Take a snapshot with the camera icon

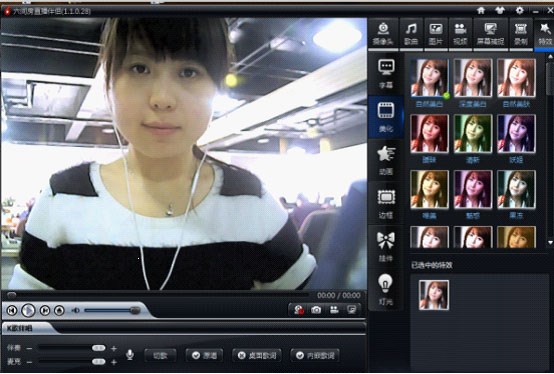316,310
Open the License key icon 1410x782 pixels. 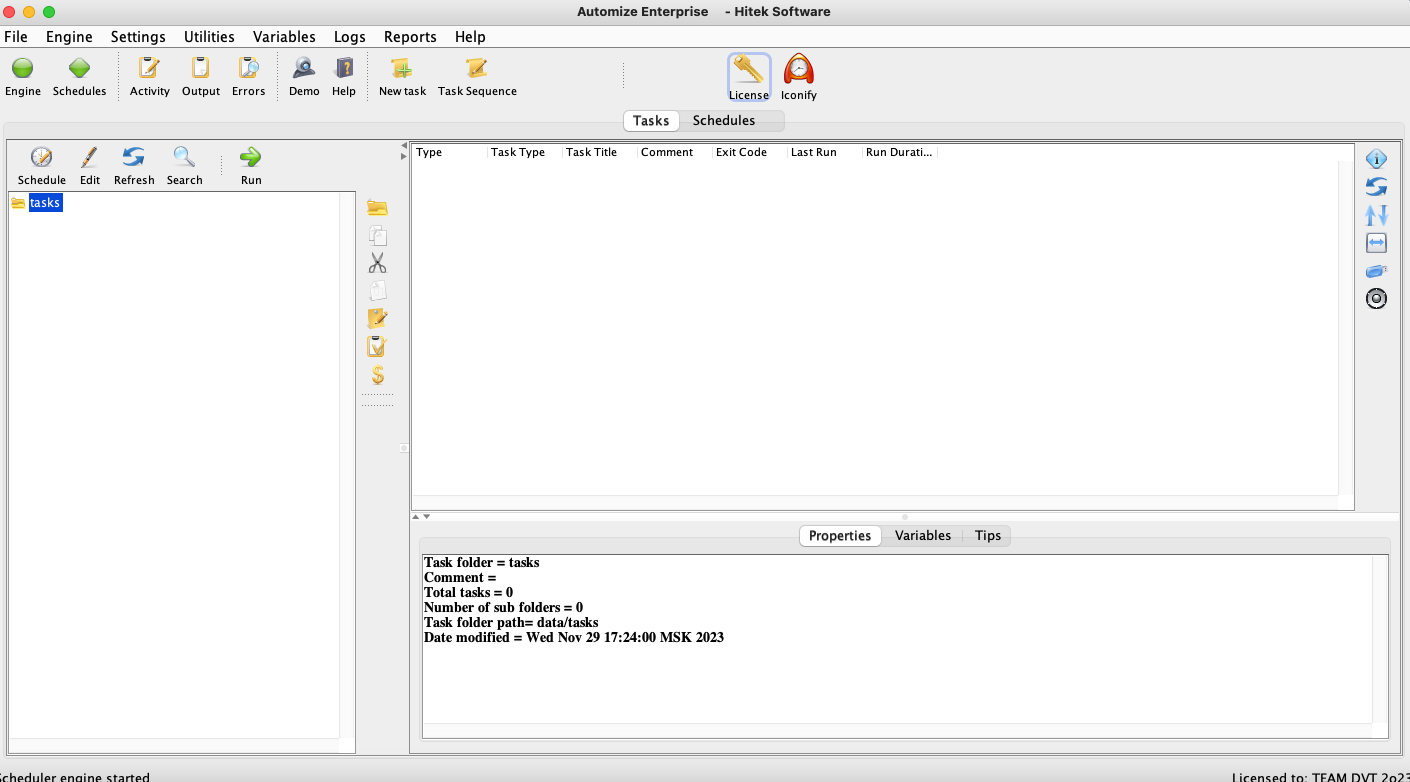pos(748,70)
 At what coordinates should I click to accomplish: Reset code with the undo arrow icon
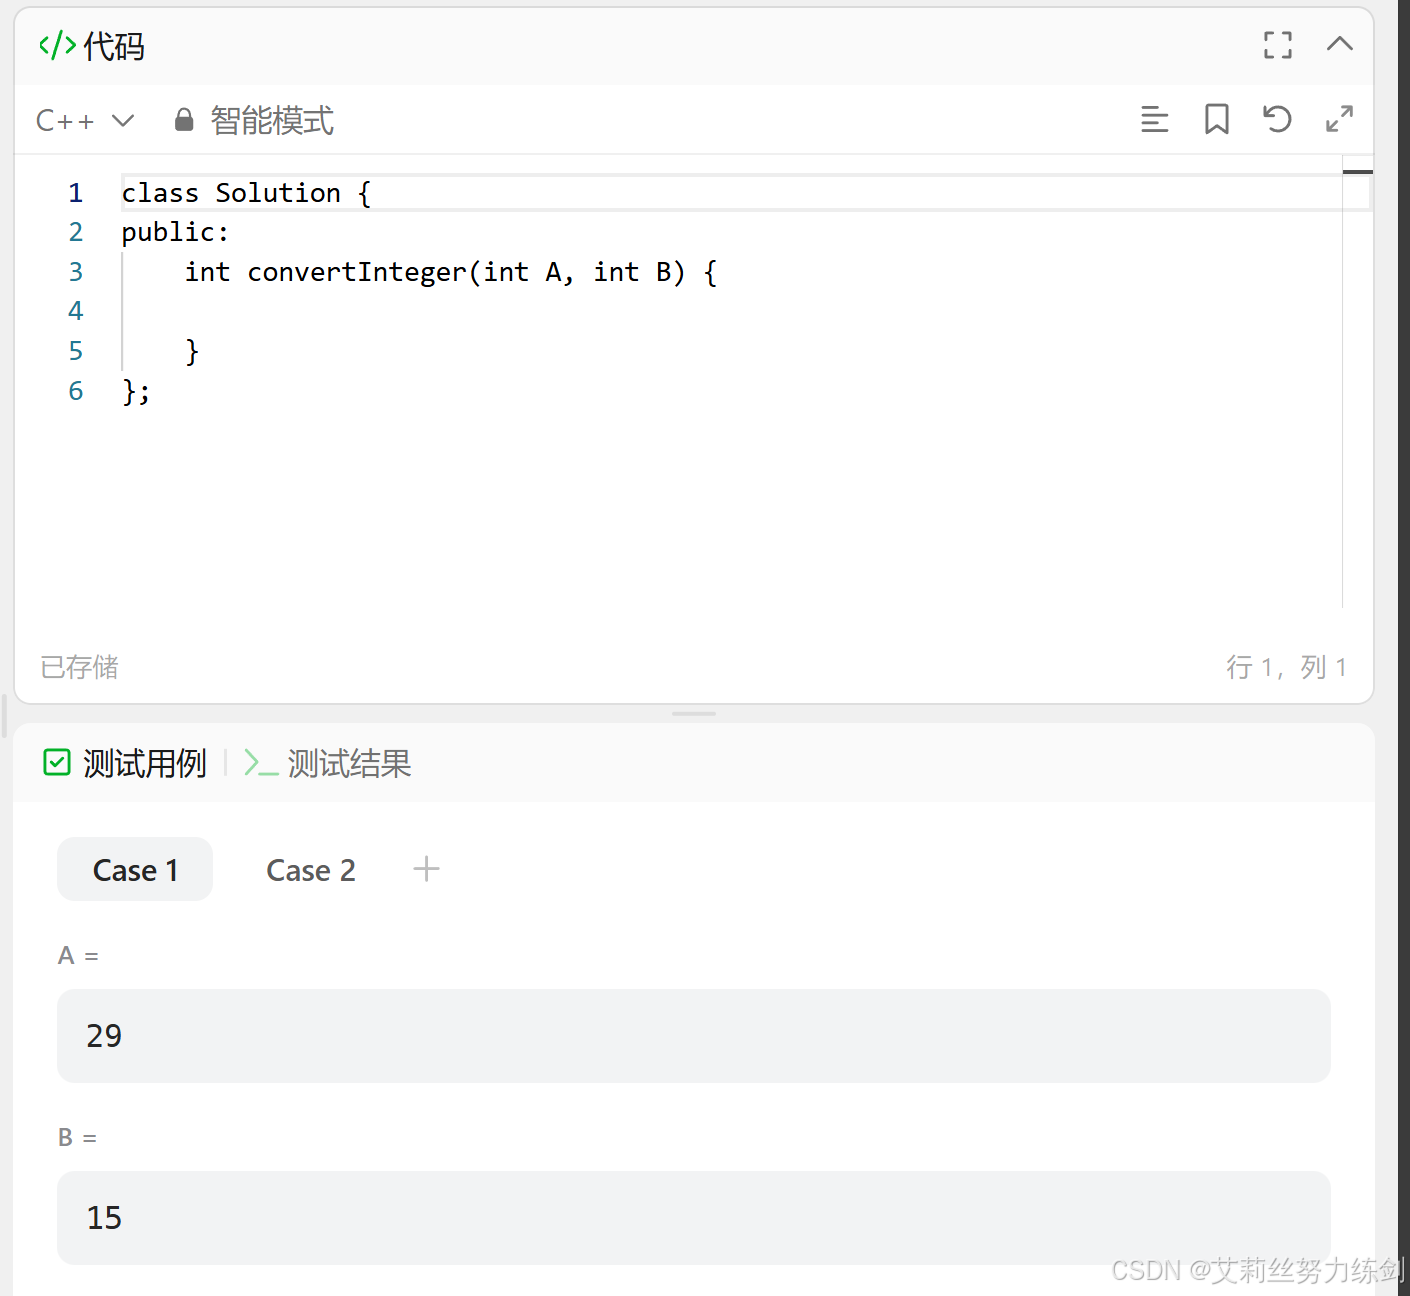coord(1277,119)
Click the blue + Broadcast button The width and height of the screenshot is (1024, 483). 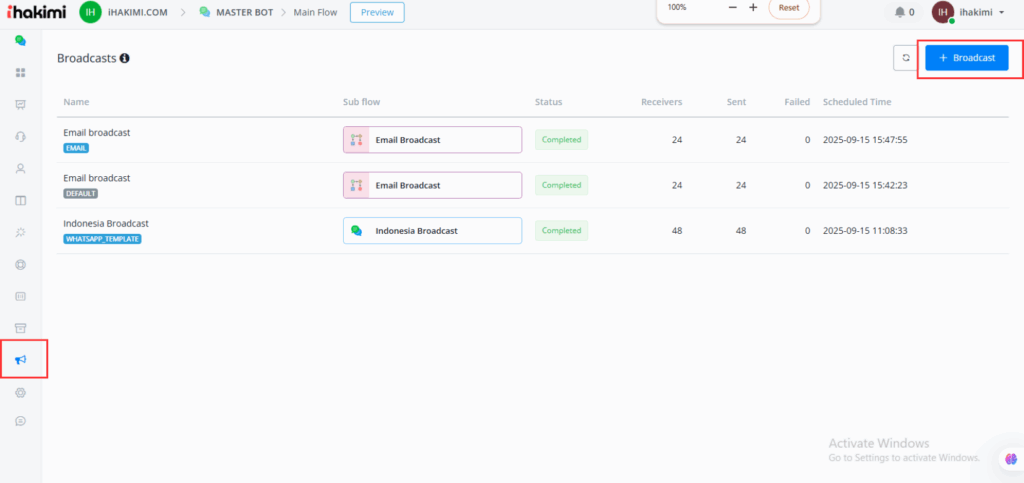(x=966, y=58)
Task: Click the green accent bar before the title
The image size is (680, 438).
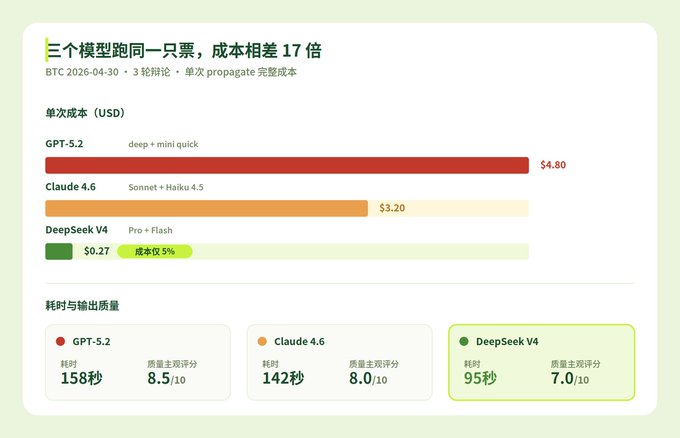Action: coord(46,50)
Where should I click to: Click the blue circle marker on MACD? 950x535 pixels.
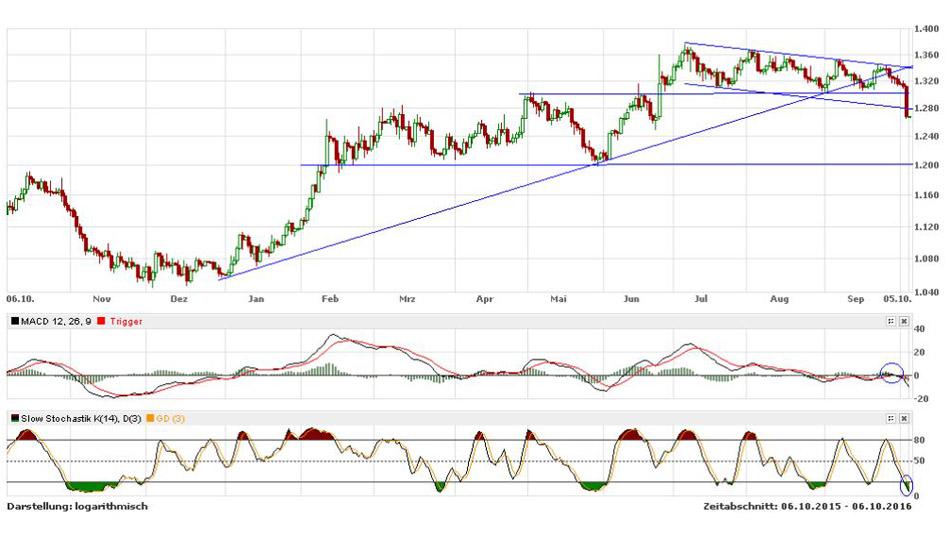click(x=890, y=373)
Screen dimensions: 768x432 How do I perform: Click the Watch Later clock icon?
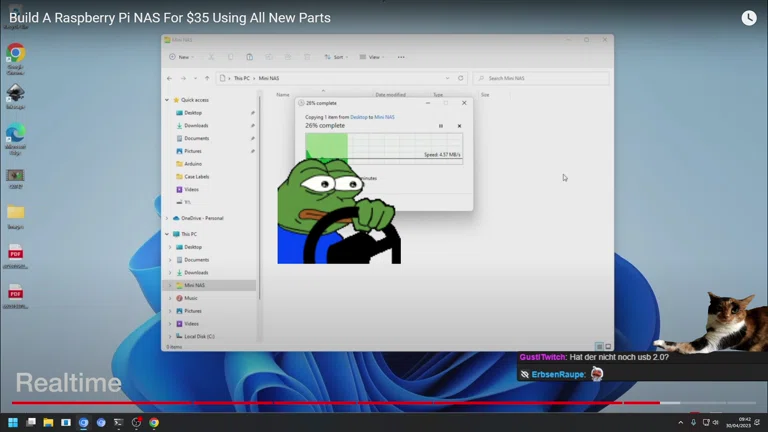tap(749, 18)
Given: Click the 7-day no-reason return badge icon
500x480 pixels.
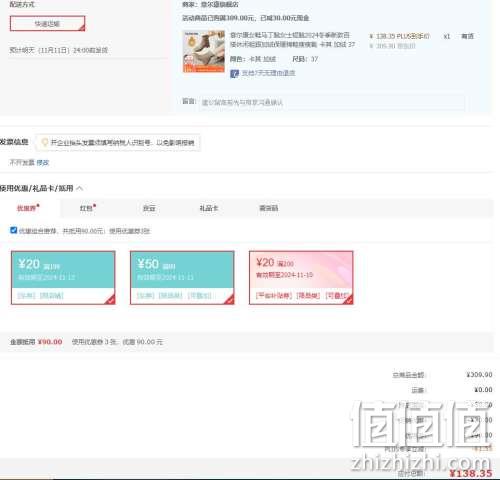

* * *

Quote the lines above exactly, starting with the one that has "Task: Click the" and ending with the one that has "Given: Click the"; drop the pictures and include nothing else.

Answer »
Task: Click the green accent bar before the title
The image size is (680, 438).
Action: coord(46,50)
Where should I click to: Click the blue circle marker on MACD? 950x535 pixels.
click(x=890, y=373)
Screen dimensions: 768x432 How do I perform: Click the Watch Later clock icon?
tap(749, 18)
Given: Click the 7-day no-reason return badge icon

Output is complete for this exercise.